She led us through a more advanced meditation exercise in which we placed a hand on various body parts and targeted chakras with various chants.
I was supposed to clear my head, but thoughts and ideas bloomed continuously. Several times I caught myself falling asleep.
When Singh ended the meditation, she said we should be calm and relaxed, but instead I felt agitated, unable to sit still any longer.
As she and Dunphy started teaching another class, I rushed off to a film screening. I had learned nothing.
I planned to begin meditating twice daily, which lasted until I woke up the next morning and ran out of time.
That night, I sat in my desk chair in silence for three minutes, but I couldn’t stop thinking.

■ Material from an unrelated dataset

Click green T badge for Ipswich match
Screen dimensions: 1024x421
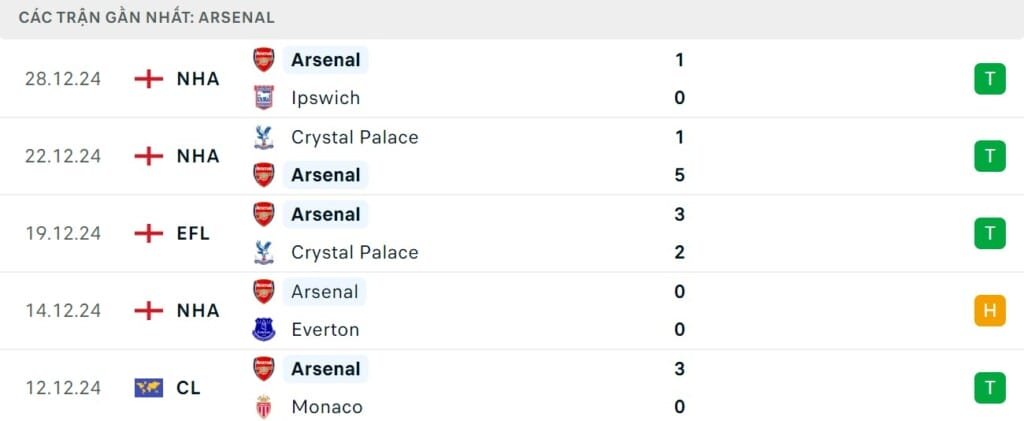989,79
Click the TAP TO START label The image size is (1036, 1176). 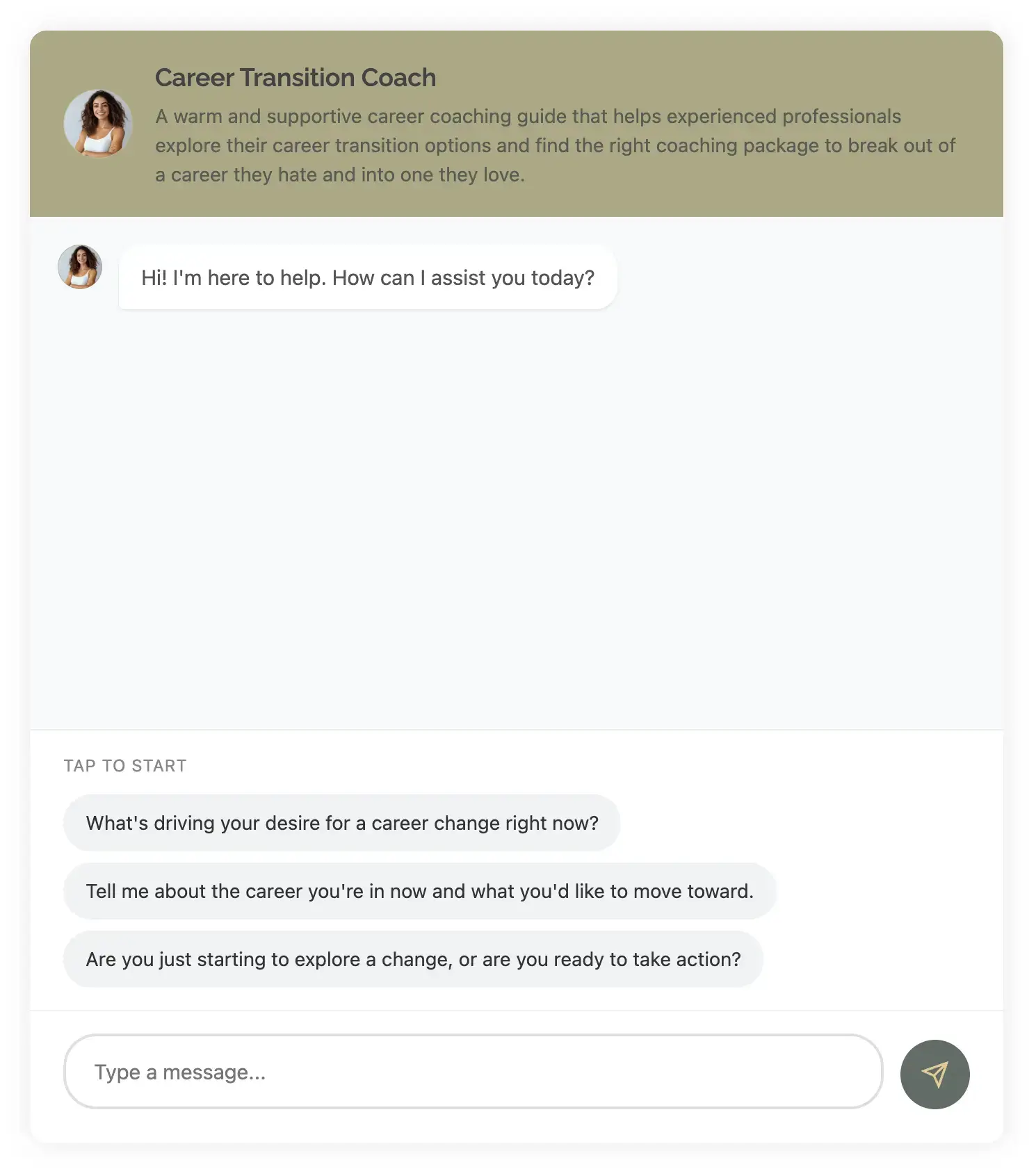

I tried twice more over the next few days, but each time my mind wandered.
Meditation, I told myself, is counterproductive.
If I have a problem, I need to think it through, not set it aside.
Remembering all the talk of chakras and the Kundalini, it was easy to write off Sahaja Meditation as a fancy stunt. But Eileen Luders made it somewhat harder.
Luders works at UCLA’s Laboratory of Neuro Imaging, and in 2009 she co-authored a study in which certain areas of the brain that regulate emotion were shown to be larger in participants who meditated regularly.
Luders guessed that the effects of meditation come as a result of regular mental training and offered as an analogy an experiment in which participants who practiced juggling displayed neurological changes over time.
But she couldn’t say any more definitively why meditation works, only that studies seem to indicate it does.
Singh and Dunphy weren’t sure why meditation works either, but they helped me realize why it wasn’t working for me.
Above all else, they both said, meditation requires a deep personal desire. I just didn’t want it badly enough.
When I talked to her recently, Singh explained that I shouldn’t expect anything phenomenal to happen while meditating; the effect is much more subtle and might not emerge until the day after.
The way she talked about it, though, it was as if meditation had given her access to a whole new color spectrum.
“I reached the point in my life where I could go without eating, I could go through my life without sleeping, but I couldn’t go without meditating,” she said.
It was late evening when I finished talking to Singh.
I sat in my desk chair and thought about meditating, but the distractions of the digital age called to me.
I watched a TV show instead, though I can’t remember which one.